Why is it bittersweet? Carpenters probably didn't cry when their tools improved.
It will be bittersweet when there's no human needed at the wheel but IMHO we are far, far from that. These models/agents are just mimicking human text and need guidance because they often get lost or stuck.
Carpenters would have cried if all their work was reduced to shoving the logs into CNC machines.
Yes there is still human input but it requires comparatively no skill or depth and it gets easier by the month. If I were lobotimized today I'd still be able to function as half-assed architect to AIs anyway.
When was the last time you read fighting distractions/getting "in the zone"/complaint about open space offices thread or comment? They used to be a weekly feature on HN frontpage.
> Yes there is still human input but it requires comparatively no skill or depth and it gets easier by the month. If I were lobotimized today I'd still be able to function as half-assed architect to AIs anyway.
Hard doubt, software engineering is so much more than just literal coding and typing. At least for many of us, the coding/typing part is the easy stuff, everything around that is where the actual engineering happens. If I were lobotomized, maybe I'd get ~10% done today as the day before, if I'm lucky. Even with my full mental capabilities, the agents end up on wild goose-chases unless I'm very specific with what I want, and even sometimes ignoring things if they're too complicated/takes too long, so a bit of thinking is still required to get the right prompts.
And considering how subjective programming is, since it's a creative endeavour after all, I'm not that worried somehow all programmers will be unemployed in just some years.
> When was the last time
Frequency of something doesn't tell you how big of an issue something is, for all we know, HN community (or even the moderators) could have been tired of all the circular conversations where nothing new is being said, and downvote it. Doesn't really tell us much.
Coding is literally writing code, instructions in plain text that control the behavior of computer. That implies knowing which instructions to write.
But creating software is much more than that. Just like writing an essay involves more than just typing words. Other activities include: Architecture, Requirements analysis, Debugging, Testing, Integration,…
Use whatever labels you want, apply charitable reading and I'm sure even you could understand what I mean here. Clearly there are at least two sorts of tasks (or used to anyways) in "software engineering" as a whole, one more mechanical and one more about thinking.

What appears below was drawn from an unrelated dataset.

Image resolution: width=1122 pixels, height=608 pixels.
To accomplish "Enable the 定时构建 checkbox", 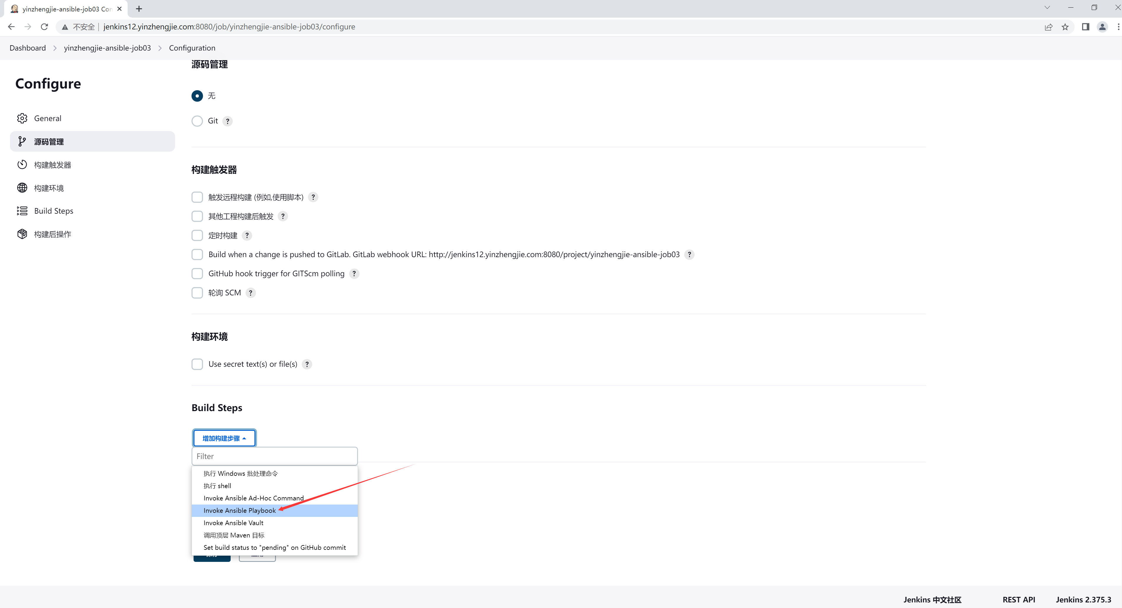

But it's not like "shoving the logs into CNC machines". You have to understand what they are doing and point them into the right direction. LLMs very often lack common sense once you move out of easy things.
I love programming CNC machines; I am a terrible carpenter. Someone still has to tell the LLMs what to build, specify design constraints and goals, etc
I think carpenters might cry if a company went around shoving every single piece of carpentry they could find into a machine, and then when you press a button on that machine, a chair comes out, and then they go around saying that this machine will replace carpenters forever, and they made this machine with no help from other carpenters, and furniture makers all went "who needs carpenters anymore, lets just use the chair machine"
Software isn't solved. 'Coding' is, according to the people of Claude.
Coding (programming) is a tedious and expensive part of software engineering. There's other parts AI isn't doing, such as understanding and refining requirements, and delivery + accountability.
> Coding (programming) is a tedious and expensive part of software engineering.
Why is that? Coding, for me, is kinda relaxing, and the fun part of developing software. Gathering requirements, especially in a corporate settings, is the tedious part and the most time consuming.